I opened my eyes and found myself staring into Jane's. Shakespeare claimed 'the Eyes are the window to your soul' and although I remain sceptical about the existence of a human soul from a scientific standpoint, it felt like Jane was finally letting me in completely.

"How long have you been awake?" I asked.

"Not long." Jane said huskily.

"Why didn't you wake me?"

"I thought I should let you sleep and I guess I like watching you – in a totally non-creepy way!" Jane quickly added. "It's just, you looked so peaceful and I didn't expect to wake up next to you."

"It looked like you were having a nightmare. I didn't want to leave you." I explained.

"Oh." Jane stated.

"Do you want to talk about it?" I queried.

"No thanks, Maur. It doesn't matter."

"Of course it matters, Jane. You can tell me anything, you know that." I explained lovingly.

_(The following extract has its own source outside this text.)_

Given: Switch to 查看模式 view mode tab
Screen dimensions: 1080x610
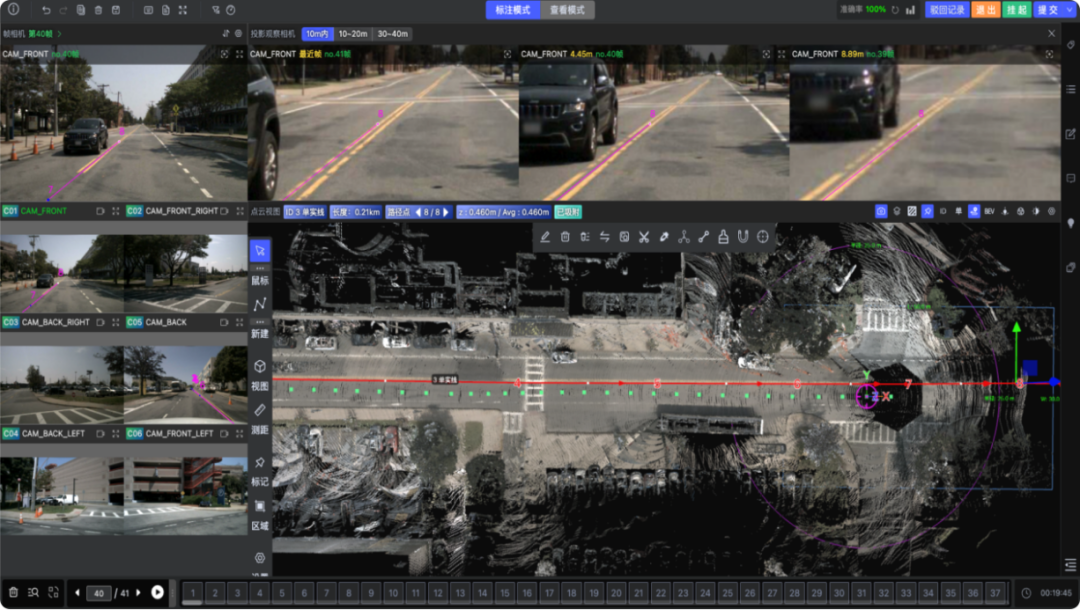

Jane looked like she wanted to say something but she stopped herself. After a moment of hesitation, she began to talk.

"I was being childish when I walked away from you. I gave you an ultimatum the night that I left and that wasn't fair. I fought back for all the wrong reasons. I was being stubborn…" Jane began to cry softly. "and I can't take that back, I wish that I could. Did I want to go? Sure I did. I loved being an agent. But I want you to know something, Maura. There was never a day where I loved it more than you."

Jane's speech moved me to tears. There was so much I wanted to say but it suddenly seemed like no words had ever been written.

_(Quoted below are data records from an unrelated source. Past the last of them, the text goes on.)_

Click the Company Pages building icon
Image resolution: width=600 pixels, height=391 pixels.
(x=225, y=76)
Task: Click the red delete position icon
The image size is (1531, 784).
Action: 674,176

"When I look back at my time in D.C. I'm not proud of it because I know you weren't proud of me."

"Is that what you think? That I wasn't proud of you?" I asked desperately.

"How could you be? I let you down, I let Rosa down, I let my family down and I let myself down. How could anyone be proud of that, Maur?"

I hated seeing Jane like that. I had to do something.

"I have to show you something." I informed her.

Jane followed me into my bedroom.

"Maura, what are you doing?"

I entered my closet and lifted a shoebox from the shelf.

"Really, you want to try on shoes now?!" Jane asked sarcastically.

I handed Jane the box and she began to inspect it.

"Open it." I instructed her.

Jane cautiously lifted the lid and unfolded the tissue paper. She looked inside the box and suddenly registered what was inside. She slumped down onto my bed and I perched next to her.

"These are newspaper clippings… The Washington Post, The Washington Times and pretty much every other newspaper in D.C."

She looked up at me, her eyes full of emotion. I refused to break eye contact.

"I know. I assumed at least some of these were your cases. I was hurt, Jane. But I was so proud of you. I am so proud of you." I clarified.

I watched as a single tear escaped from the corner of her eye and so I wiped it away with my thumb. Jane placed her hand over mine and I offered her a soft smile. I could feel the sparks, the chemistry and I couldn't resist the urge to kiss Jane any longer. I moved forward and kissed her. It was soft and sweet and tender. I lifted my other hand to cup Jane's face. Jane pulled away and rested her forehead against mine and my heart ached.

"I love you Jane." I whispered.

Before I could say anything else, Jane pressed her lips against mine and I responded. I wrapped my arms around her and pulled her closer and she sighed. I had kissed many men before but this – this was completely different. This was new because before it was just passion, before it was just some guy I had chemistry with, but Jane is so much more than that. She is my best friend, my partner and in spite of everything that's happened, she's someone I can count on, someone I trust. Jane Rizzoli is the love of my life.